===== PROVIDED INFORMATION =====

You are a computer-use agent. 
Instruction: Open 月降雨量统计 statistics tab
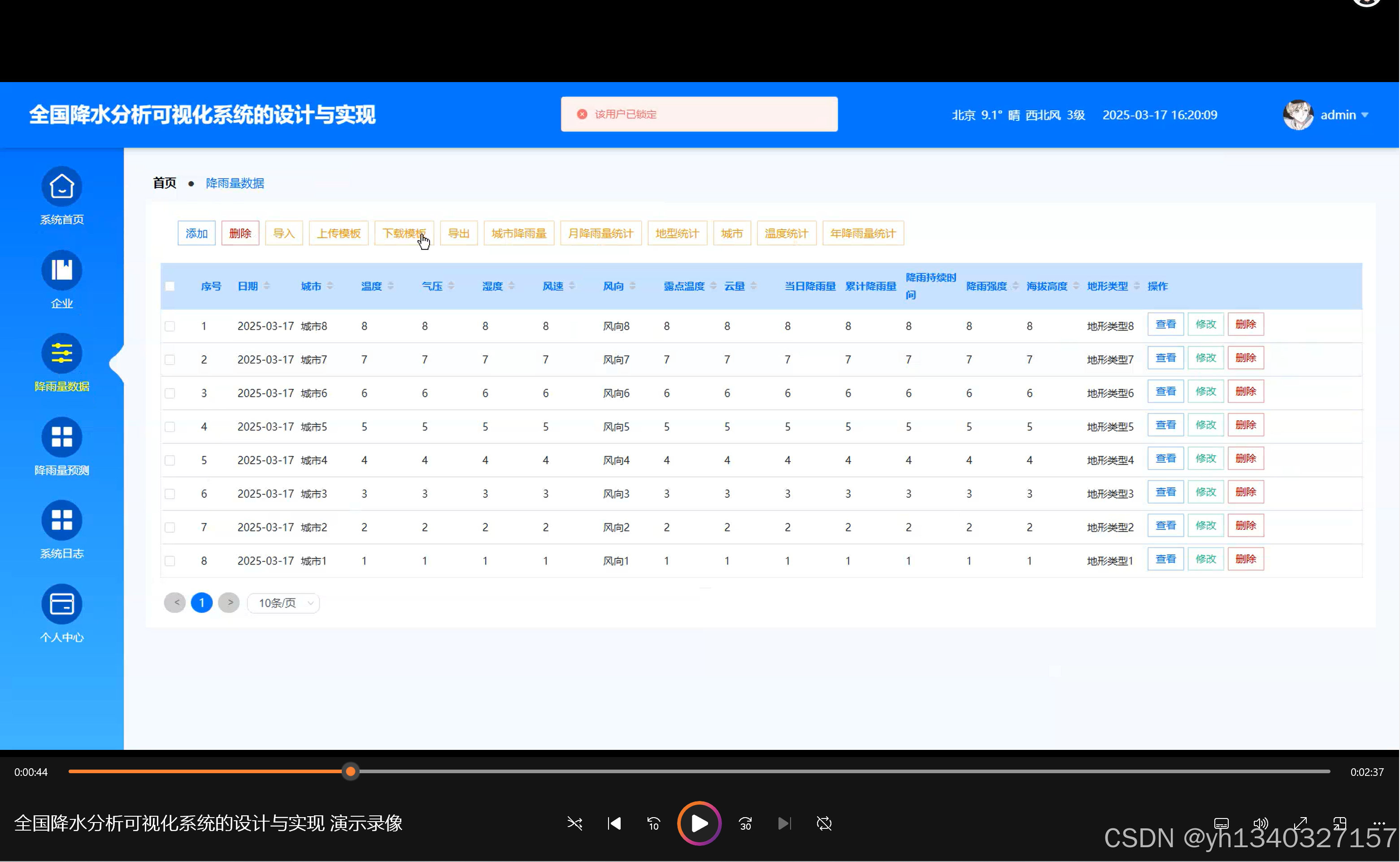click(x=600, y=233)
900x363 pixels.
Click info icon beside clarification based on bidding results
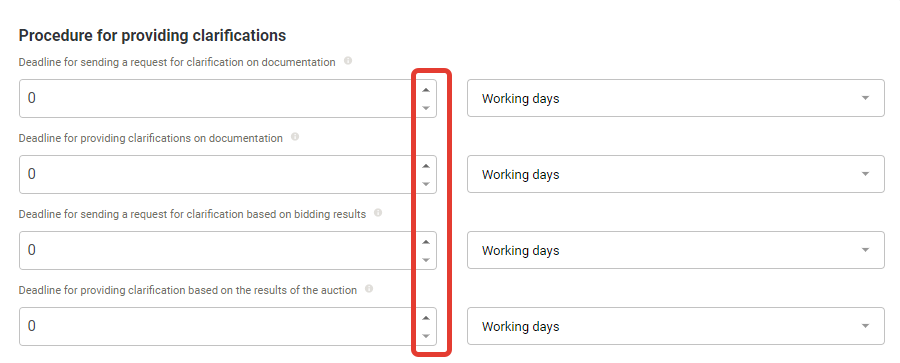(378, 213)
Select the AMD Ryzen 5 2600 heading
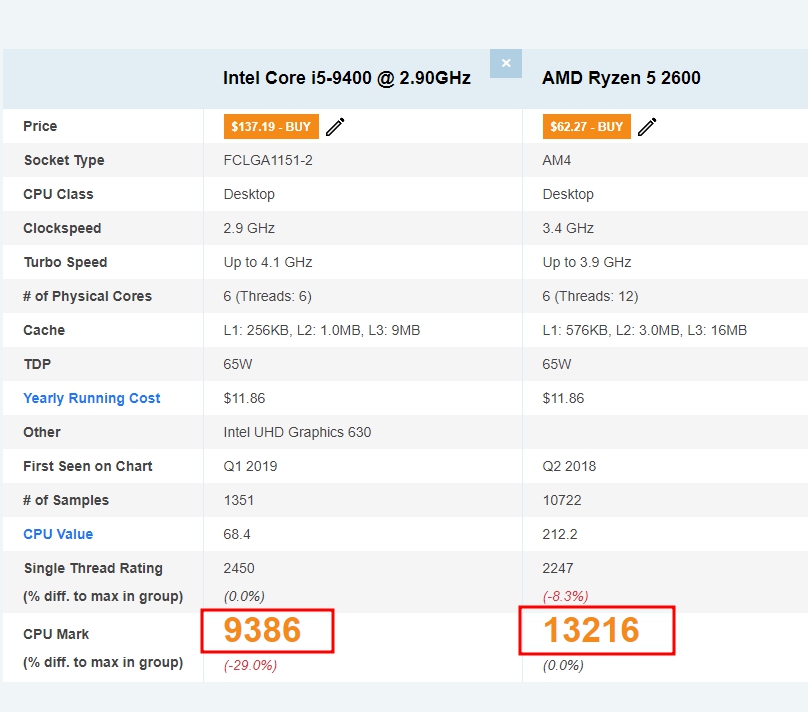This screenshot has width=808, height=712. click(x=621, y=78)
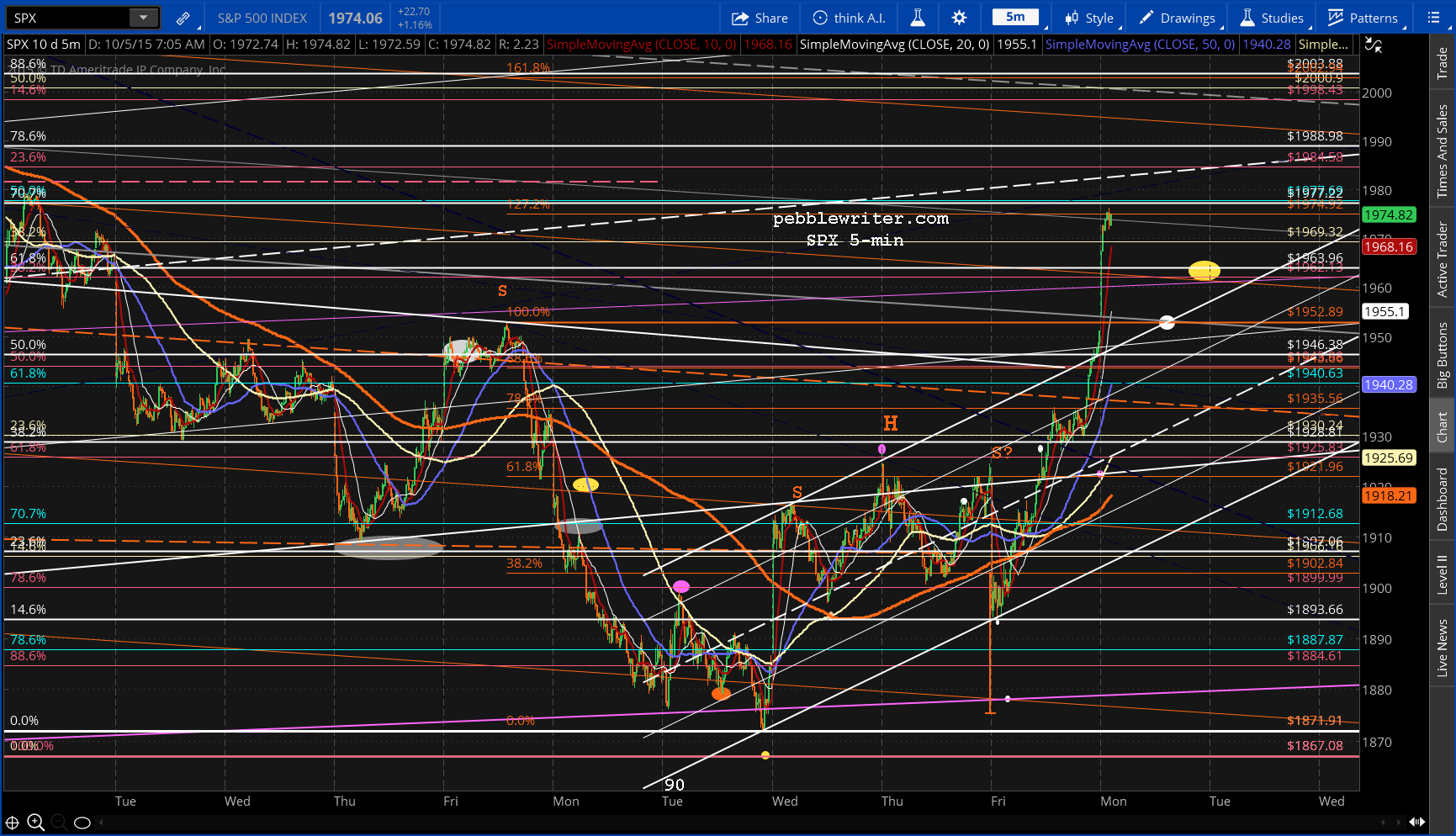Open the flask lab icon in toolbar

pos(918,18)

=====
===== PROVIDED INFORMATION =====

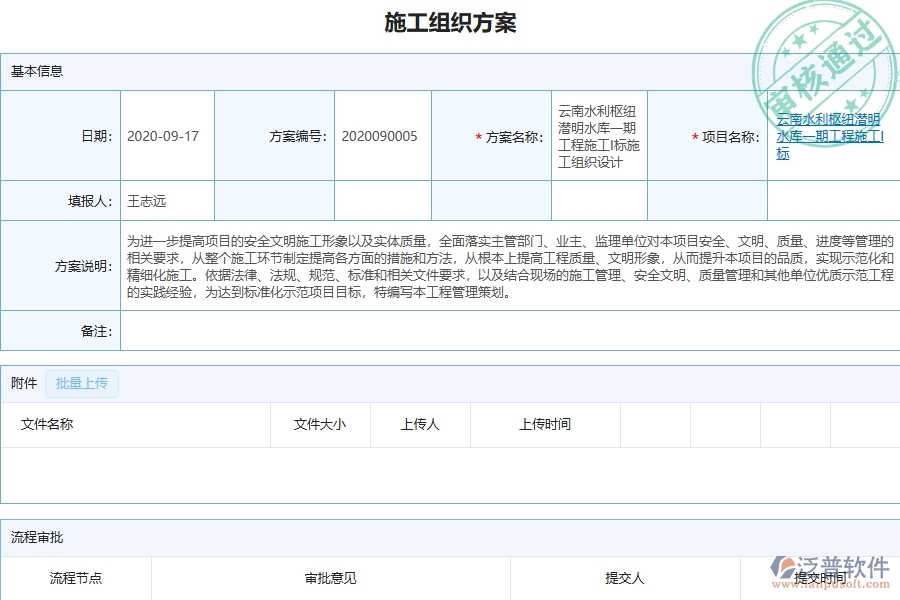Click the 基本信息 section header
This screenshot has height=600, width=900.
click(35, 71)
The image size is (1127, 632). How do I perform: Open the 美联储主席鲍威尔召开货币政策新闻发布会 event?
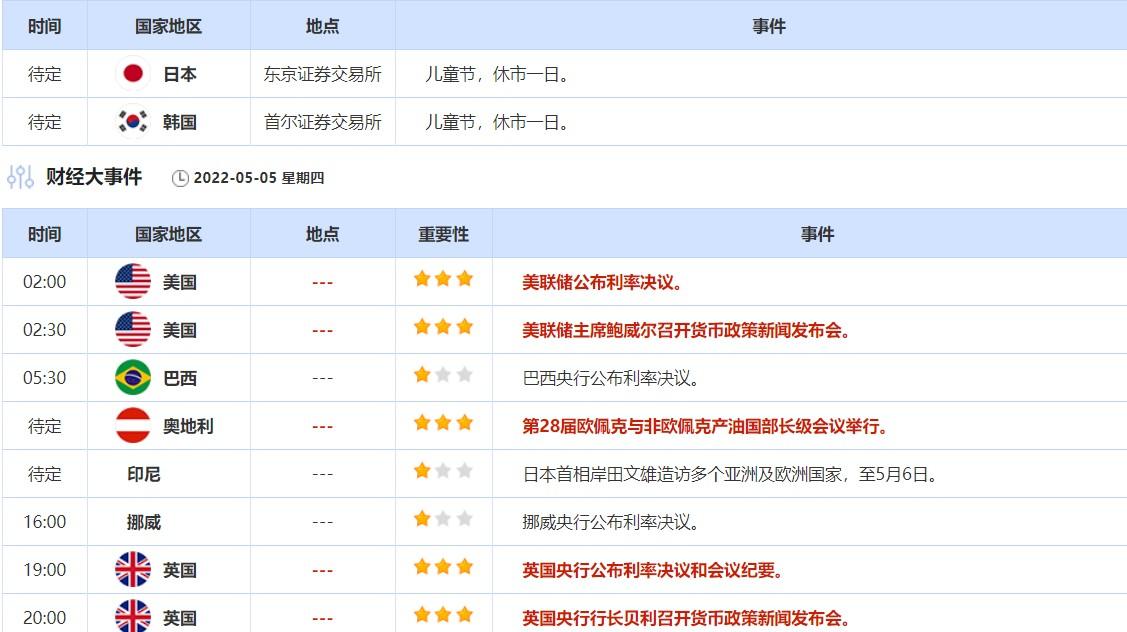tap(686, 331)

=====
===== PROVIDED INFORMATION =====

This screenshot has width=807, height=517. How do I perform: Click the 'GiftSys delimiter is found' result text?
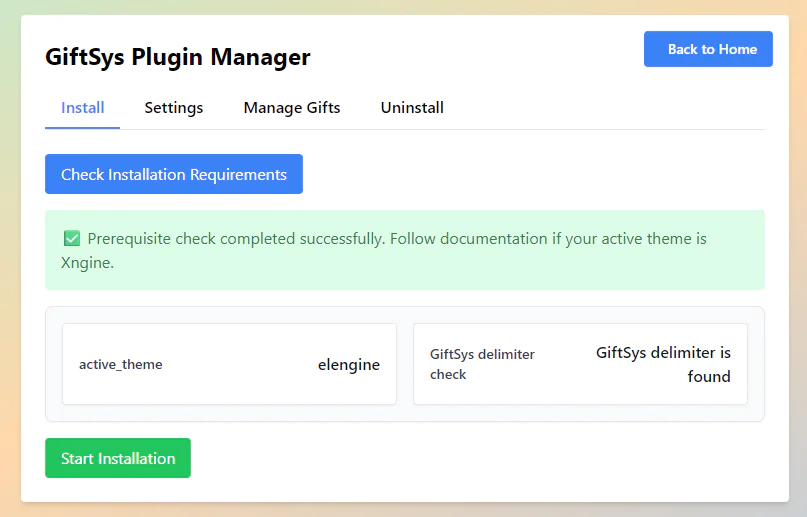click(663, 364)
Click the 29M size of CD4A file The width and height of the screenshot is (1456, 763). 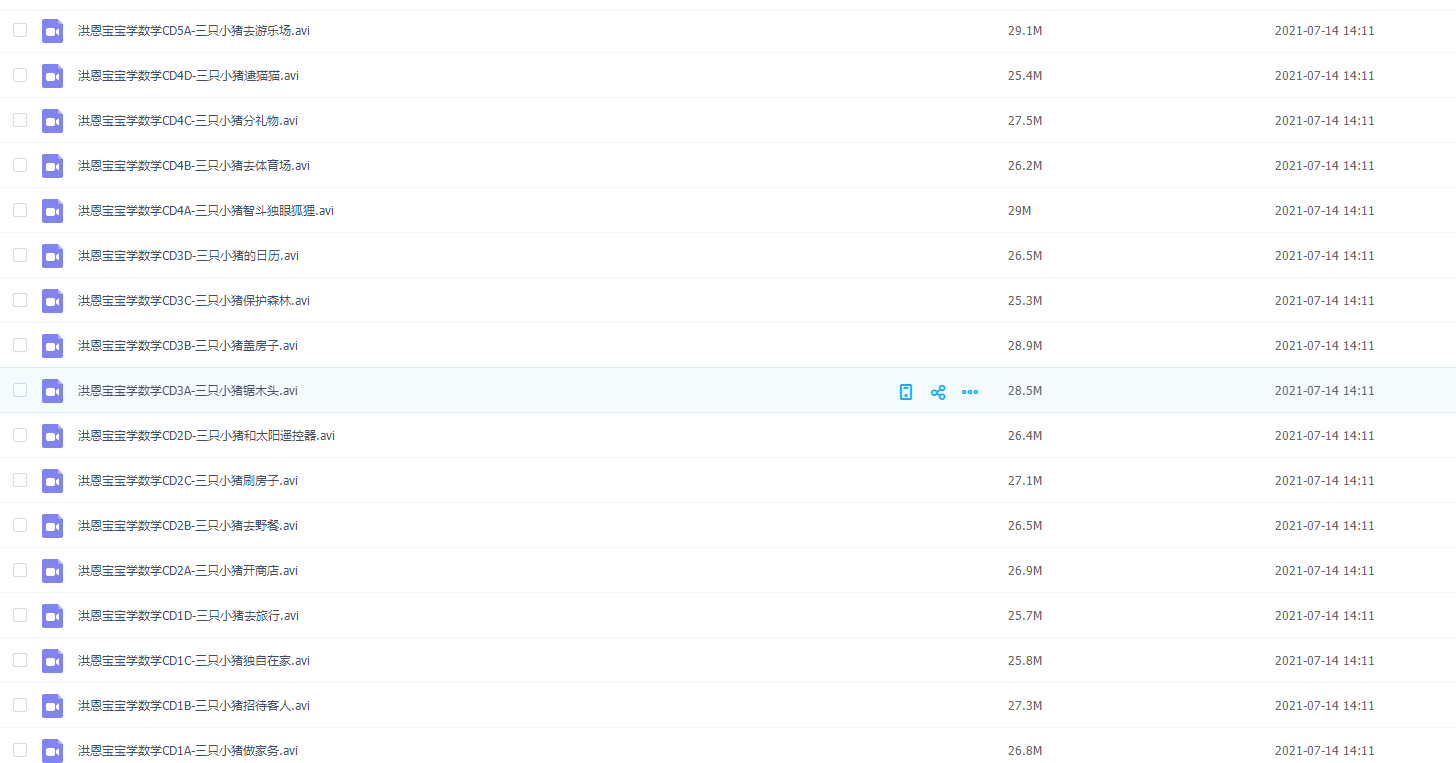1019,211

=====

■ SHORT PROBLEM
Set down, word for word, the lines of the listing from the line containing "Click the 基本信息 section header" to the line containing "tap(686, 331)", with both lines included. Omit the pictures from your answer.

■ ANSWER BELOW
Click the 基本信息 section header
This screenshot has height=600, width=900.
click(35, 71)
The image size is (1127, 632). How do I perform: Open the 美联储主席鲍威尔召开货币政策新闻发布会 event?
tap(686, 331)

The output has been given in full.